-------- Source --------

J’y accompagnais des amis qui conçoivent le projet e-GoCar et ont amené en l’état leur prototype qui n’est pas encore achevé.

La chose la plus sympa je trouvais était l’énergie que chacun avait à inventer “le monde d’après” et ce, malgré des différences marquées: entre ceux qui pensent que la voiture élec est une fausse solution et ceux qui en présentent, les associatifs, les startupers ou même les industriels (pour le coup plutôt des employés d’industries qui tentent de voir comment aider, à ma grande surprise, je n’ai pas vu de tentatives d’appropriation du truc)

À la fin de la première journée on a eu droit à une projection du film “Low tech” qui m’a un peu réconcilié avec la démarche (je le trouve toujours mal nommée mais je comprends mieux comment bosser avec eux). Moment sympa d’ailleurs, l’organisateur savait que deux personnes interrogées dans le film étaient présentes, Barnabé Chaillot (un bricoleur-youtubeur dont je vous recommande la chaîne si vous aimez les low tech) et un membre du low-tech fablab de Concarneau, et a demandé si d’autres personnes interrogées dans le film étaient là et il se trouve que deux autres étaient présentes.

On a discuté technique, économie, philosophie, sociologie. J’ai eu des discussions très intéressantes avec le group de sociologues (l’ADEME paye des études de socio pour justement identifier des freins à l’adoption de ces véhicules). On a parlé déclassement, identité culturelle des véhicules, réalisé qu’il y avait en fait zéro parisiens dans la démarche alors qu’elle est souvent décriée comme un truc de bobo citadin (on était surtout des ruraux en fait).

À la séance de tests de véhicules j’ai croisé Jammy de C’est pas Sorcier, aux anges dans un tricycle électrique de compèt (pas le sien, il venait voir des choses).

--------

Consigne écrite A — Dans le récit de la rencontre, recopiez le passage de « On a discuté » à « voir des choses). » en changeant « sociologues » en « chercheurs ».
Consigne écrite B — Pour chaque affirmation, dites par oui ou non si elle correspond au récit de la rencontre et citez les mots qui le prouvent : (i) le prototype e-GoCar était terminé ; (ii) il y avait beaucoup de Parisiens dans la démarche ; (iii) le film projeté le premier soir s'appelle « Low tech ».

-------- Entrées --------

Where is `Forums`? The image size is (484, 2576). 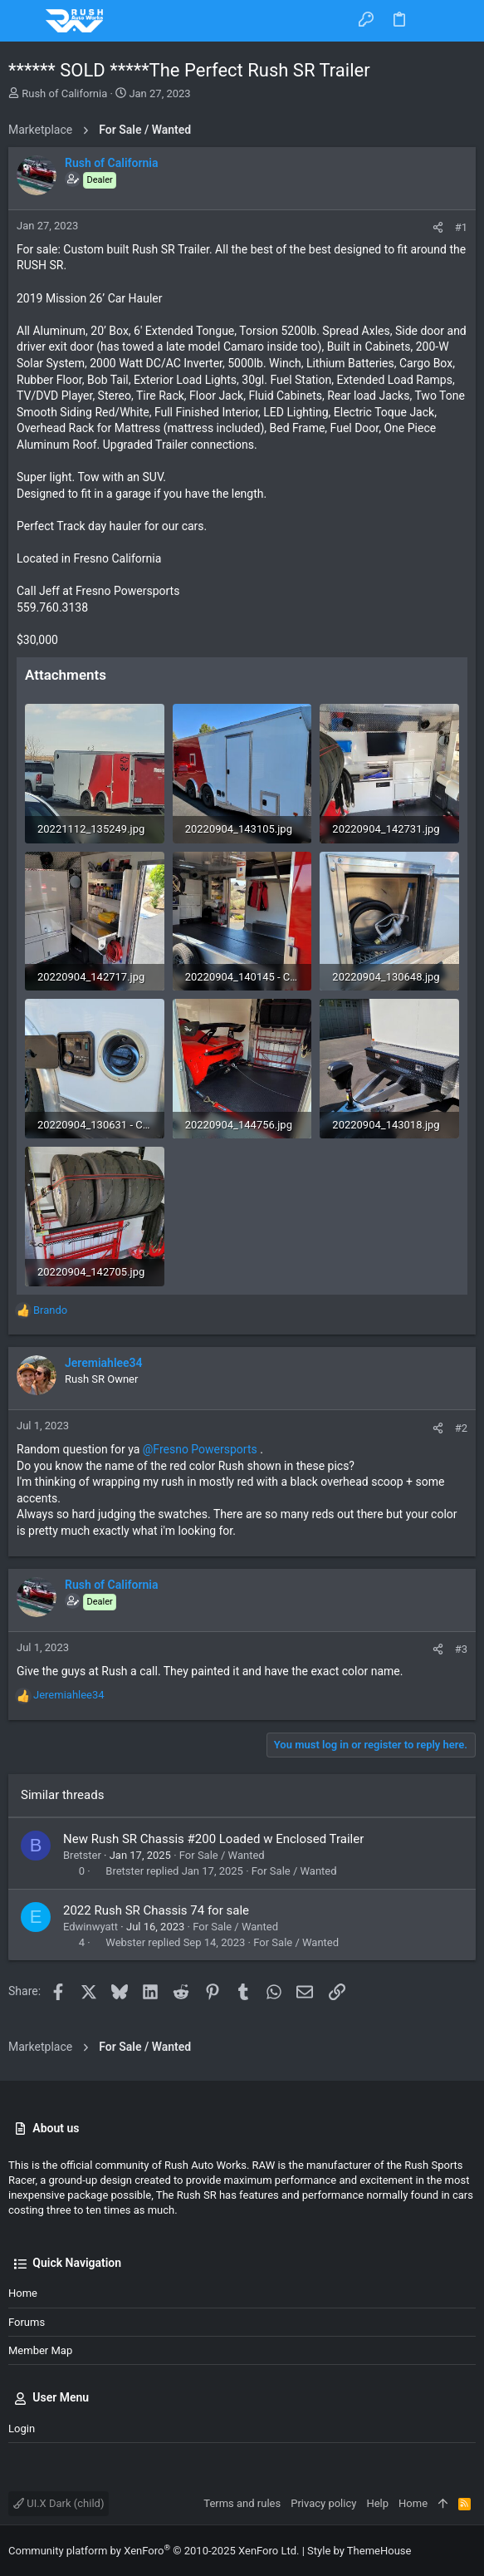
Forums is located at coordinates (26, 2322).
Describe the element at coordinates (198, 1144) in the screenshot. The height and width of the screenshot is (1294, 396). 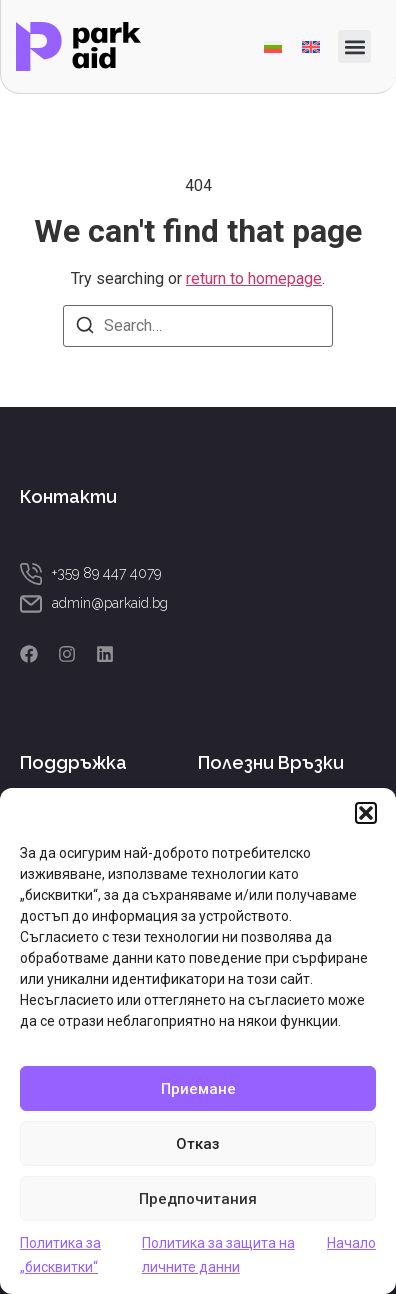
I see `Отказ` at that location.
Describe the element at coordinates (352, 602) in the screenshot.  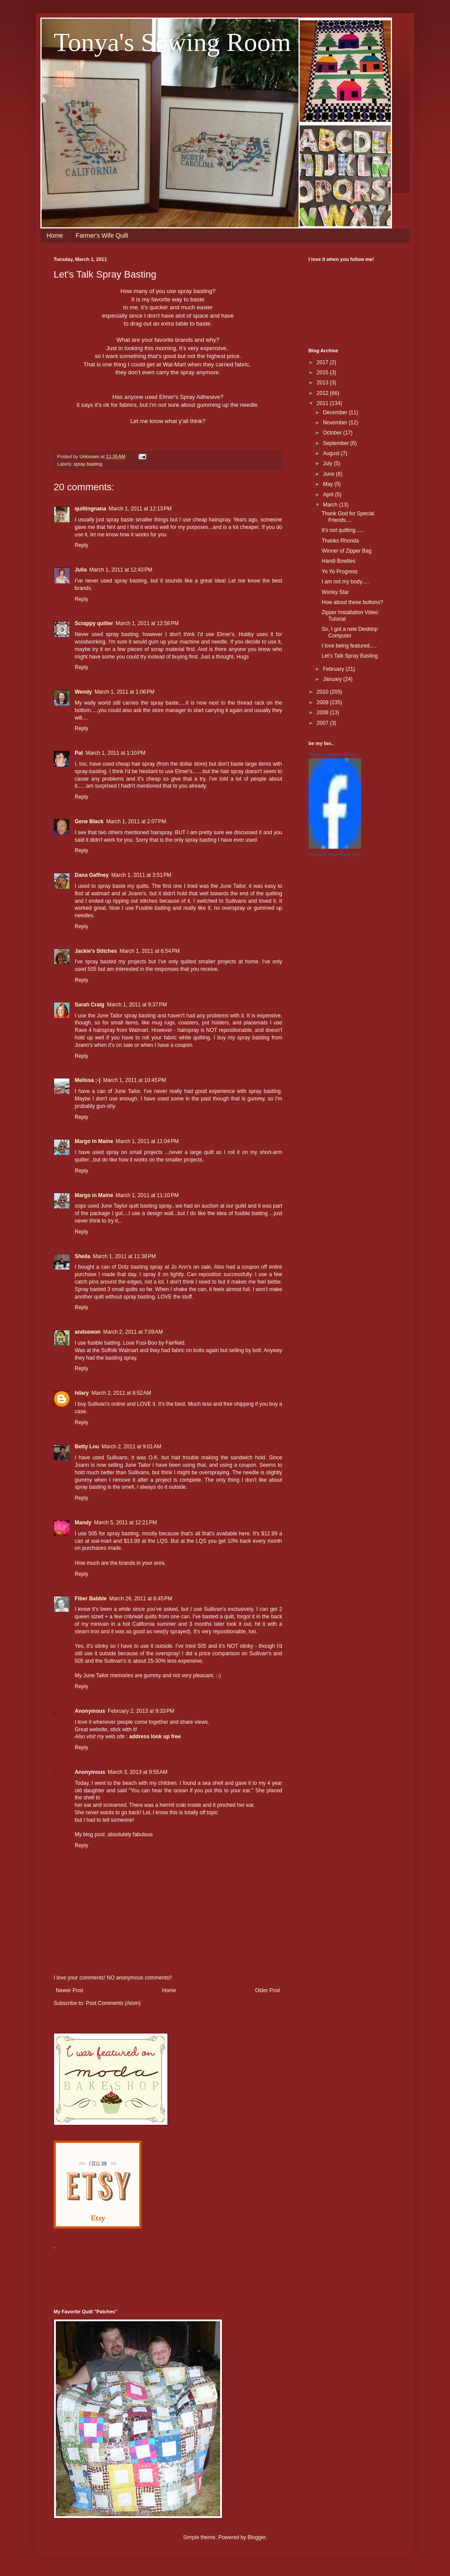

--------

Corrigé A —
On a discuté technique, économie, philosophie, sociologie. J’ai eu des discussions très intéressantes avec le group de chercheurs (l’ADEME paye des études de socio pour justement identifier des freins à l’adoption de ces véhicules). On a parlé déclassement, identité culturelle des véhicules, réalisé qu’il y avait en fait zéro parisiens dans la démarche alors qu’elle est souvent décriée comme un truc de bobo citadin (on était surtout des ruraux en fait).

À la séance de tests de véhicules j’ai croisé Jammy de C’est pas Sorcier, aux anges dans un tricycle électrique de compèt (pas le sien, il venait voir des choses).

Corrigé B —
(i) Non : « leur prototype qui n’est pas encore achevé ».
(ii) Non : « il y avait en fait zéro parisiens dans la démarche ».
(iii) Oui : « une projection du film “Low tech” ».